* [How to complete this task]:
Copy out the abstract below on phage display and sequencing word for word, in full, and leave out the data that follows it.

Text shown section start

Abstract
Next generation sequencing (NGS) in combination with phage surface display (PSD) are powerful tools in the newly equipped molecular biology toolbox for the identification of specific target binding biomolecules. Application of PSD led to the discovery of manifold ligands in clinical and material research. However, limitations of traditional phage display hinder the identification process. Growth-based library biases and target-unrelated peptides often result in the dominance of parasitic sequences and the collapse of library diversity. This study describes the effective enrichment of specific peptide motifs potentially binding to arsenic as proof-of-concept using the combination of PSD and NGS. Arsenic is an environmental toxin, which is applied in various semiconductors as gallium arsenide and selective recovery of this element is crucial for recycling and remediation. The development of biomolecules as specific arsenic-binding sorbents is a new approach for its recovery. Usage of NGS for all biopanning fractions allowed for evaluation of motif enrichment, in-depth insight into the selection process and the discrimination of biopanning artefacts, e.g., the amplification-induced library-wide reduction in hydrophobic amino acid proportion. Application of bioinformatics tools led to the identification of an SxHS and a carboxy-terminal QxQ motif, which are potentially involved in the binding of arsenic. To the best of our knowledge, this is the first report of PSD combined with NGS of all relevant biopanning fractions.

Text shown section end
Recorded information section start

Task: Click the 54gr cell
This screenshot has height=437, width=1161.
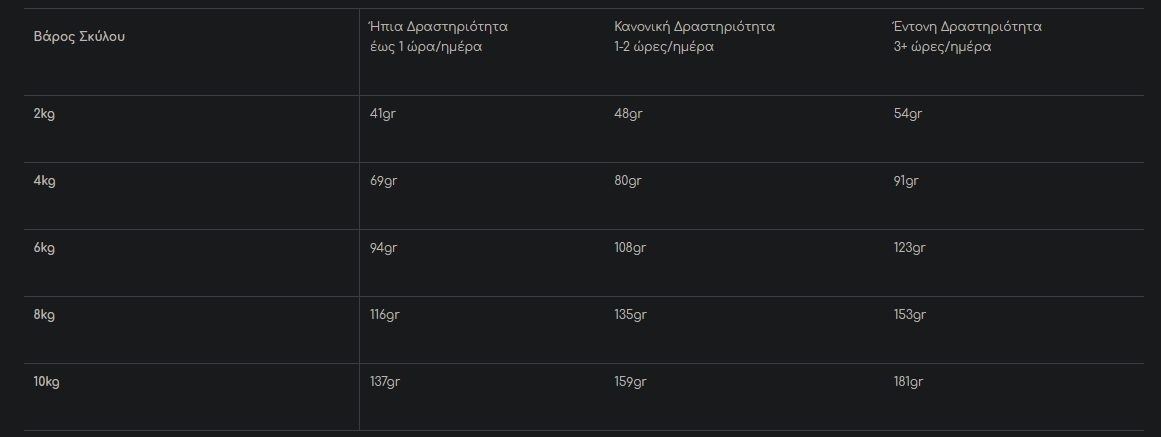Action: click(x=908, y=114)
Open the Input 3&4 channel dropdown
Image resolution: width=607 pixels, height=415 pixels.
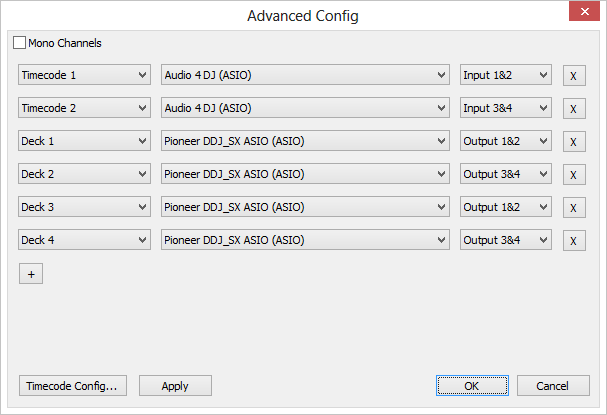click(x=506, y=108)
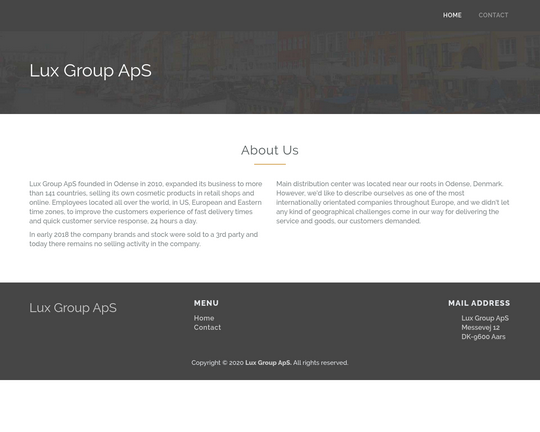Click the Copyright © 2020 notice
This screenshot has width=540, height=432.
tap(218, 363)
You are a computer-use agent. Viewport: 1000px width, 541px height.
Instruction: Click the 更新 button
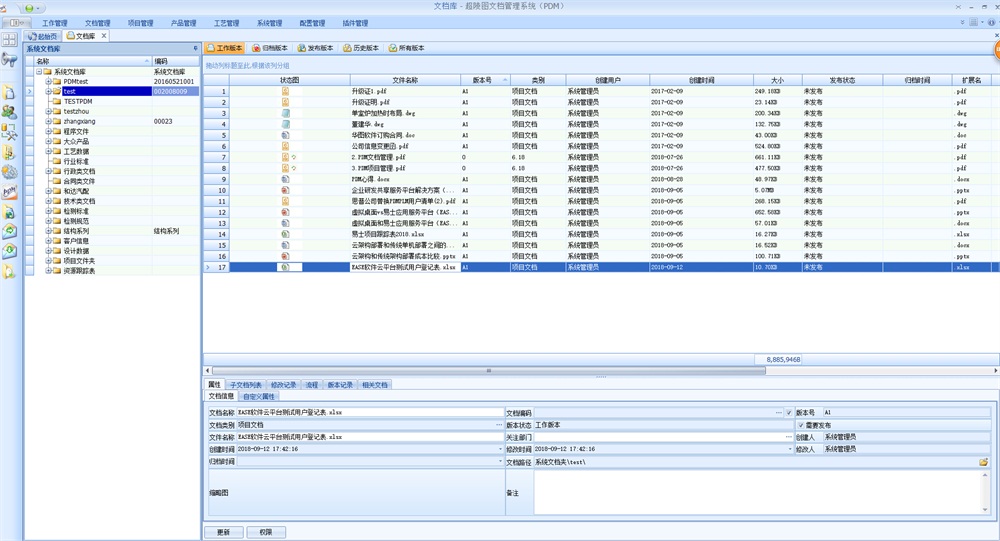(223, 532)
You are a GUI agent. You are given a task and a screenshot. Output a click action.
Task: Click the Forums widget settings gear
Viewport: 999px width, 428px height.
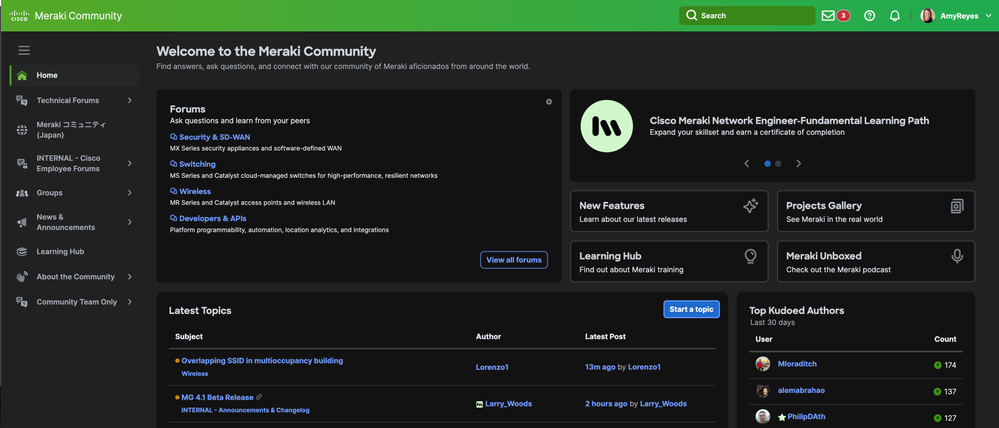(x=549, y=102)
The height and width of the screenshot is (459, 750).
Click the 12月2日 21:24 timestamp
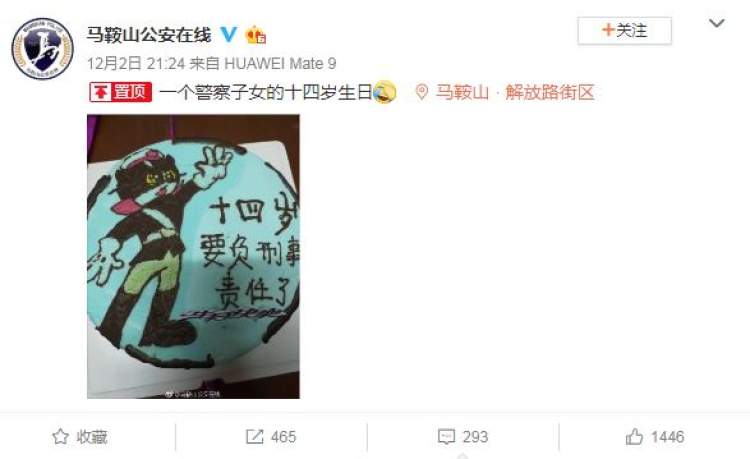135,63
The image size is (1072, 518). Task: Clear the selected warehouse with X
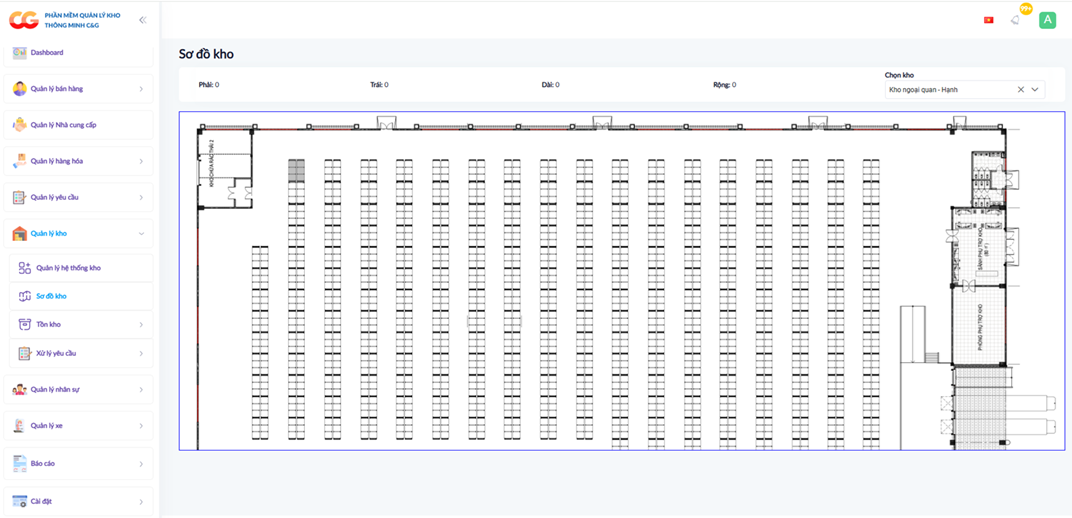pos(1020,89)
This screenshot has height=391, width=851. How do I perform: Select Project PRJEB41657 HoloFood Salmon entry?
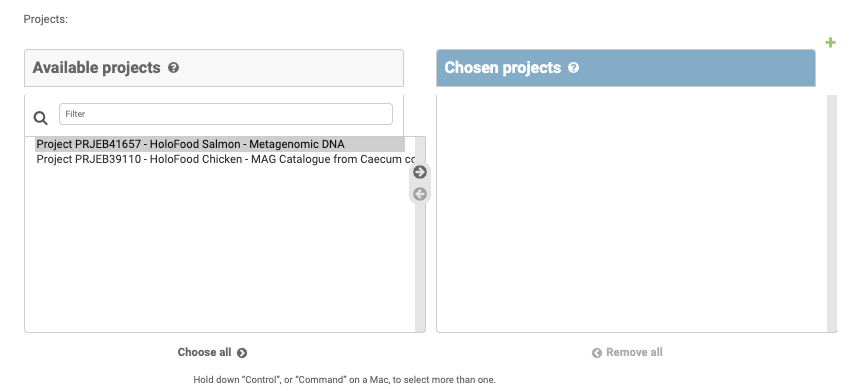(220, 144)
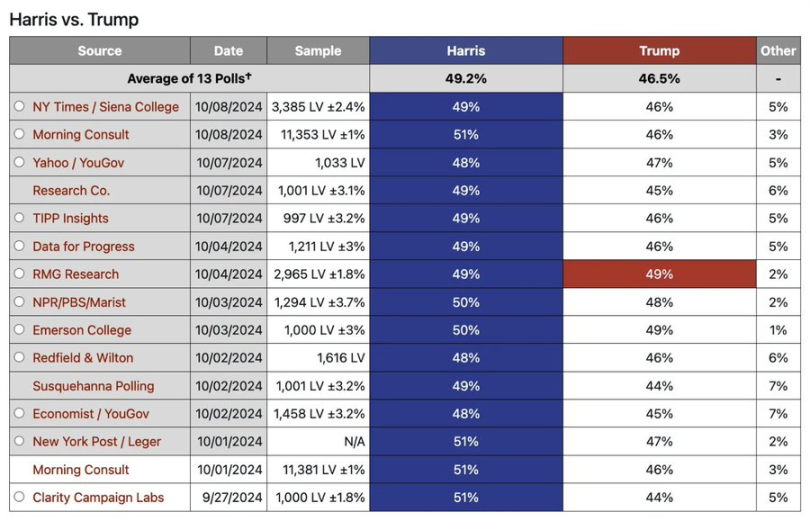Click the Source column header

99,51
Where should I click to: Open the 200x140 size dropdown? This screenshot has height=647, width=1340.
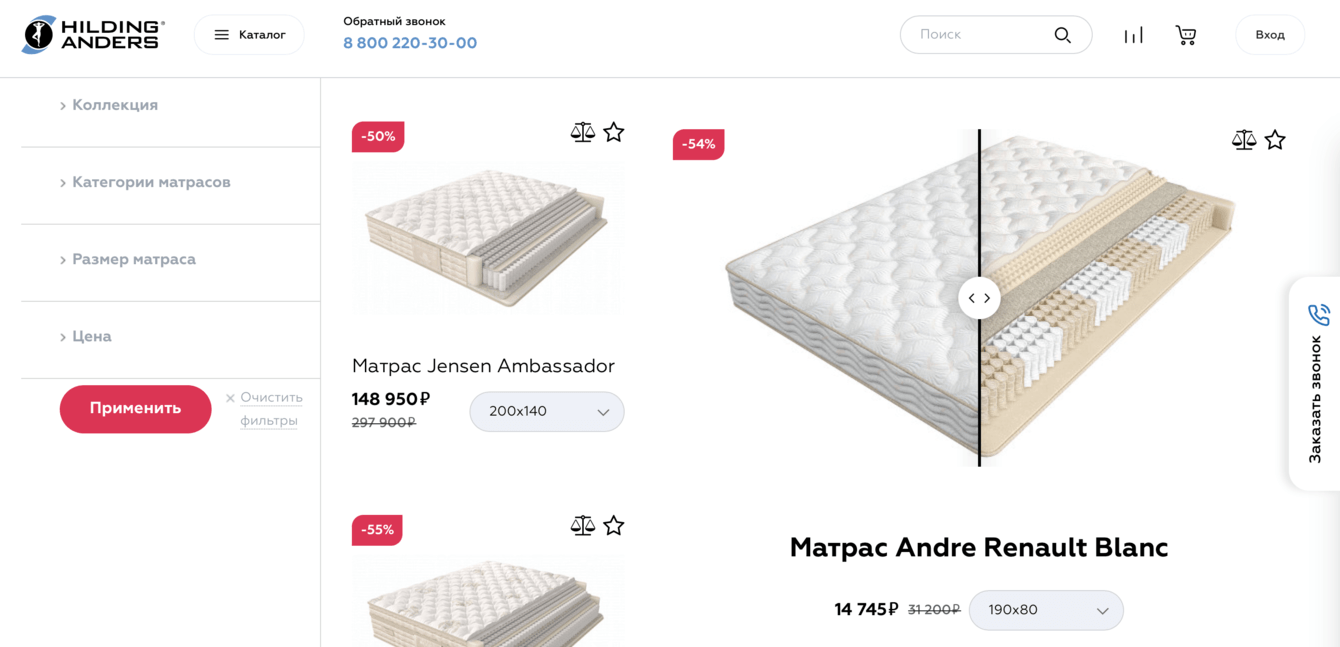546,411
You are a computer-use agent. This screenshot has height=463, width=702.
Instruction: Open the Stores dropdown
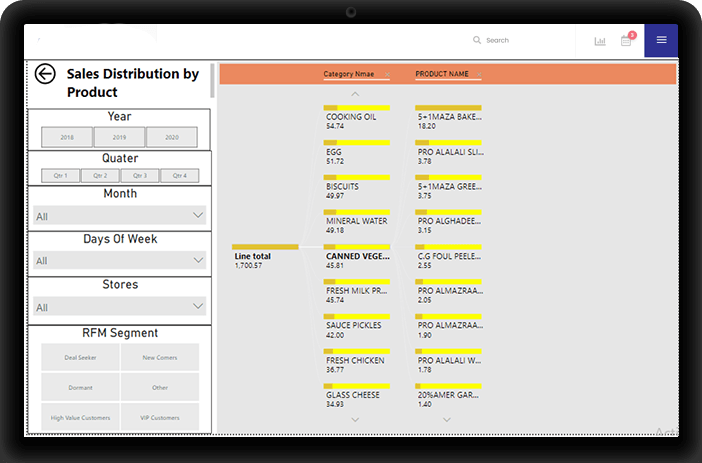(196, 307)
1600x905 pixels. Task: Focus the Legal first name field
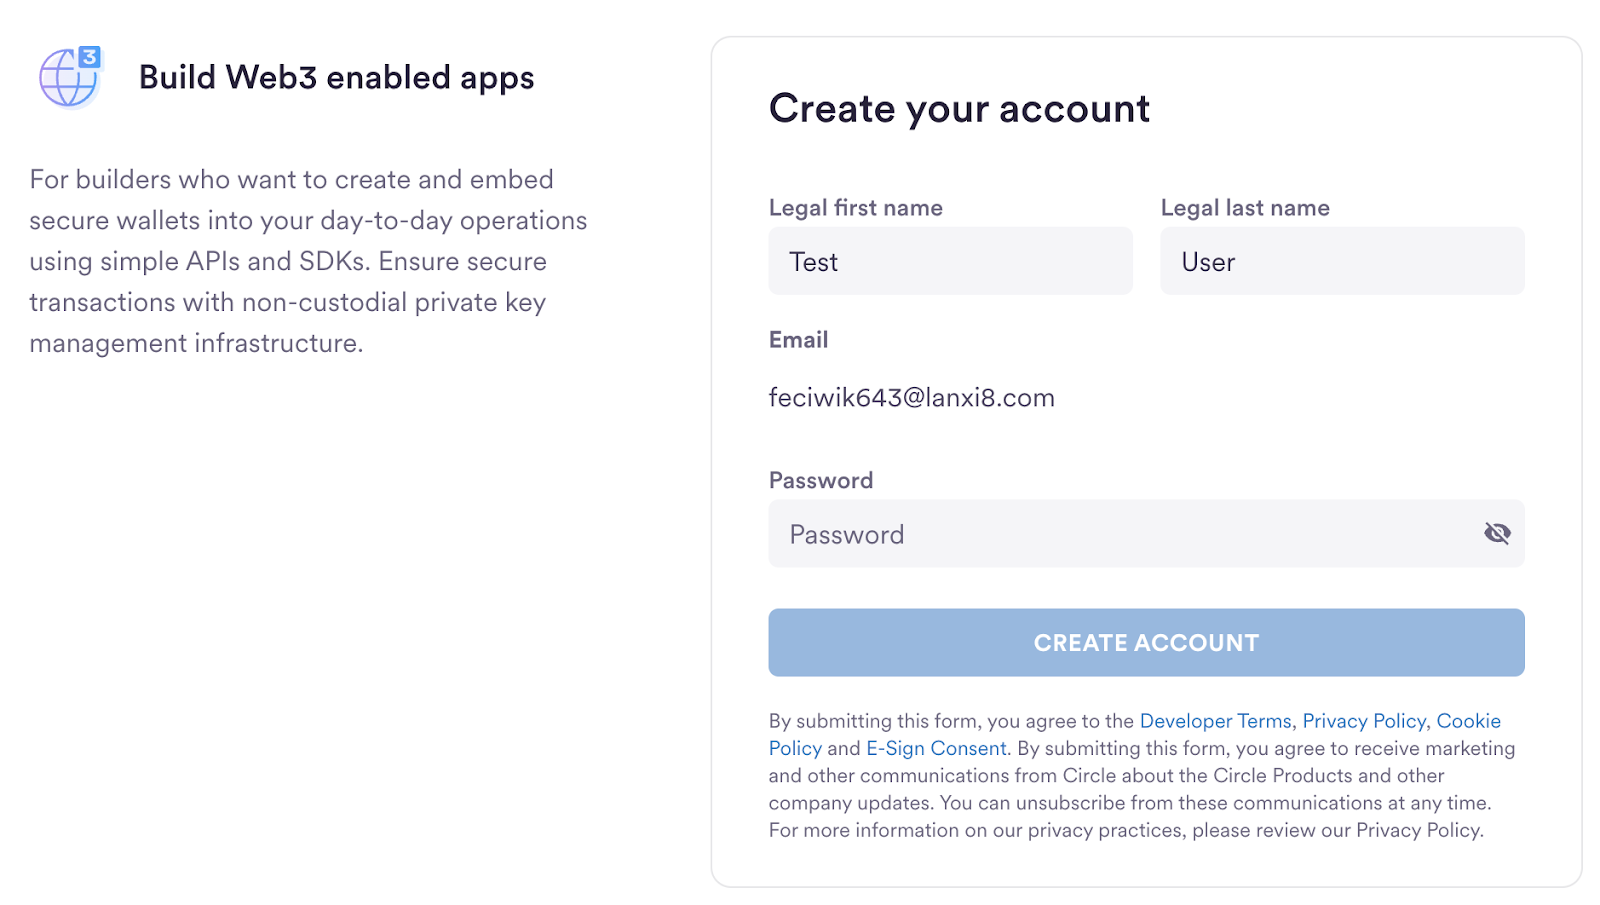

Recorded information section end

* [Output below]:
Abstract
Next generation sequencing (NGS) in combination with phage surface display (PSD) are powerful tools in the newly equipped molecular biology toolbox for the identification of specific target binding biomolecules. Application of PSD led to the discovery of manifold ligands in clinical and material research. However, limitations of traditional phage display hinder the identification process. Growth-based library biases and target-unrelated peptides often result in the dominance of parasitic sequences and the collapse of library diversity. This study describes the effective enrichment of specific peptide motifs potentially binding to arsenic as proof-of-concept using the combination of PSD and NGS. Arsenic is an environmental toxin, which is applied in various semiconductors as gallium arsenide and selective recovery of this element is crucial for recycling and remediation. The development of biomolecules as specific arsenic-binding sorbents is a new approach for its recovery. Usage of NGS for all biopanning fractions allowed for evaluation of motif enrichment, in-depth insight into the selection process and the discrimination of biopanning artefacts, e.g., the amplification-induced library-wide reduction in hydrophobic amino acid proportion. Application of bioinformatics tools led to the identification of an SxHS and a carboxy-terminal QxQ motif, which are potentially involved in the binding of arsenic. To the best of our knowledge, this is the first report of PSD combined with NGS of all relevant biopanning fractions.